### Task details
All of the material must be duplicated exactly, line by line.

───

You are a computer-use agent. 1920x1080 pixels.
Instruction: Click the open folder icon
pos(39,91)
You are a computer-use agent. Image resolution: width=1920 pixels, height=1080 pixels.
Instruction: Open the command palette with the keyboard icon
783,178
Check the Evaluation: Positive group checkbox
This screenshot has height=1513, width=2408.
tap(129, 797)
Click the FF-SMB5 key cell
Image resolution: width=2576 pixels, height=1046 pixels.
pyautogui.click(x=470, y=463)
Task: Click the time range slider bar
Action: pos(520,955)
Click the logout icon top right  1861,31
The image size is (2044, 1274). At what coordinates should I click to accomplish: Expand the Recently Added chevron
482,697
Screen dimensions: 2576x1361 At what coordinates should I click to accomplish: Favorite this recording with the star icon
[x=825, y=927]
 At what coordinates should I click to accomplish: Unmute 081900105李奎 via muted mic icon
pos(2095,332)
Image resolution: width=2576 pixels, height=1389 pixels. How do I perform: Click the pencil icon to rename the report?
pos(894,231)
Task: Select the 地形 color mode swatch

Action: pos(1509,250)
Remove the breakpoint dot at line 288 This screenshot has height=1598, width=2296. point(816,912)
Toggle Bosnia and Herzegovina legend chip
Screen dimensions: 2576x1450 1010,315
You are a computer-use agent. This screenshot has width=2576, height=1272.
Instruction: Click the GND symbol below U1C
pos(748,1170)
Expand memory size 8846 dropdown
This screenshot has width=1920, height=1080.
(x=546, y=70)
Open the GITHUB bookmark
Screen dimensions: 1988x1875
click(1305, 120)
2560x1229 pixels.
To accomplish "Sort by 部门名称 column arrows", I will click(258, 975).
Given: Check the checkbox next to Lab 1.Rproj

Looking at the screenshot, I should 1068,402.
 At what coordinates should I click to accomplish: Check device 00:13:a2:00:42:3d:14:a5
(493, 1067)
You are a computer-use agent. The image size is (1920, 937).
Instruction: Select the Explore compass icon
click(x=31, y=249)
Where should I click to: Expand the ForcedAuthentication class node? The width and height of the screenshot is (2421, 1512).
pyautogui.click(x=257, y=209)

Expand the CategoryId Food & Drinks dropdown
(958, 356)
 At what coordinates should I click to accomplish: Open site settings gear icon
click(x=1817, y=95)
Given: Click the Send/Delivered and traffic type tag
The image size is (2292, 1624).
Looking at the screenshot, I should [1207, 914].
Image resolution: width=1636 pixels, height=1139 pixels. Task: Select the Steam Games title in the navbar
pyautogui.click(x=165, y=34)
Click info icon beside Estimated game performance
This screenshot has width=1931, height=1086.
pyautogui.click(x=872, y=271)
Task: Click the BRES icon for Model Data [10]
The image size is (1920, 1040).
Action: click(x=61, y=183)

───

### Response to the exercise
You are a computer-use agent. 1920x1080 pixels.
Instruction: Click the open folder icon
pos(39,91)
You are a computer-use agent. Image resolution: width=1920 pixels, height=1080 pixels.
Instruction: Open the command palette with the keyboard icon
783,178
Check the Evaluation: Positive group checkbox
This screenshot has height=1513, width=2408.
tap(129, 797)
Click the FF-SMB5 key cell
Image resolution: width=2576 pixels, height=1046 pixels.
pyautogui.click(x=470, y=463)
Task: Click the time range slider bar
Action: pos(520,955)
Click the logout icon top right  1861,31
The image size is (2044, 1274). At what coordinates should I click to accomplish: Expand the Recently Added chevron
482,697
Screen dimensions: 2576x1361 At what coordinates should I click to accomplish: Favorite this recording with the star icon
[x=825, y=927]
 At what coordinates should I click to accomplish: Unmute 081900105李奎 via muted mic icon
pos(2095,332)
Image resolution: width=2576 pixels, height=1389 pixels. How do I perform: Click the pencil icon to rename the report?
pos(894,231)
Task: Select the 地形 color mode swatch

Action: pos(1509,250)
Remove the breakpoint dot at line 288 This screenshot has height=1598, width=2296. point(816,912)
Toggle Bosnia and Herzegovina legend chip
Screen dimensions: 2576x1450 1010,315
You are a computer-use agent. This screenshot has width=2576, height=1272.
Instruction: Click the GND symbol below U1C
pos(748,1170)
Expand memory size 8846 dropdown
This screenshot has width=1920, height=1080.
(x=546, y=70)
Open the GITHUB bookmark
Screen dimensions: 1988x1875
click(1305, 120)
2560x1229 pixels.
To accomplish "Sort by 部门名称 column arrows", I will click(258, 975).
Given: Check the checkbox next to Lab 1.Rproj

Looking at the screenshot, I should 1068,402.
 At what coordinates should I click to accomplish: Check device 00:13:a2:00:42:3d:14:a5
(493, 1067)
You are a computer-use agent. The image size is (1920, 937).
Instruction: Select the Explore compass icon
click(x=31, y=249)
Where should I click to: Expand the ForcedAuthentication class node? The width and height of the screenshot is (2421, 1512).
pyautogui.click(x=257, y=209)

Expand the CategoryId Food & Drinks dropdown
(958, 356)
 At what coordinates should I click to accomplish: Open site settings gear icon
click(x=1817, y=95)
Given: Click the Send/Delivered and traffic type tag
The image size is (2292, 1624).
Looking at the screenshot, I should [1207, 914].
Image resolution: width=1636 pixels, height=1139 pixels. Task: Select the Steam Games title in the navbar
pyautogui.click(x=165, y=34)
Click info icon beside Estimated game performance
This screenshot has width=1931, height=1086.
pyautogui.click(x=872, y=271)
Task: Click the BRES icon for Model Data [10]
The image size is (1920, 1040).
Action: click(x=61, y=183)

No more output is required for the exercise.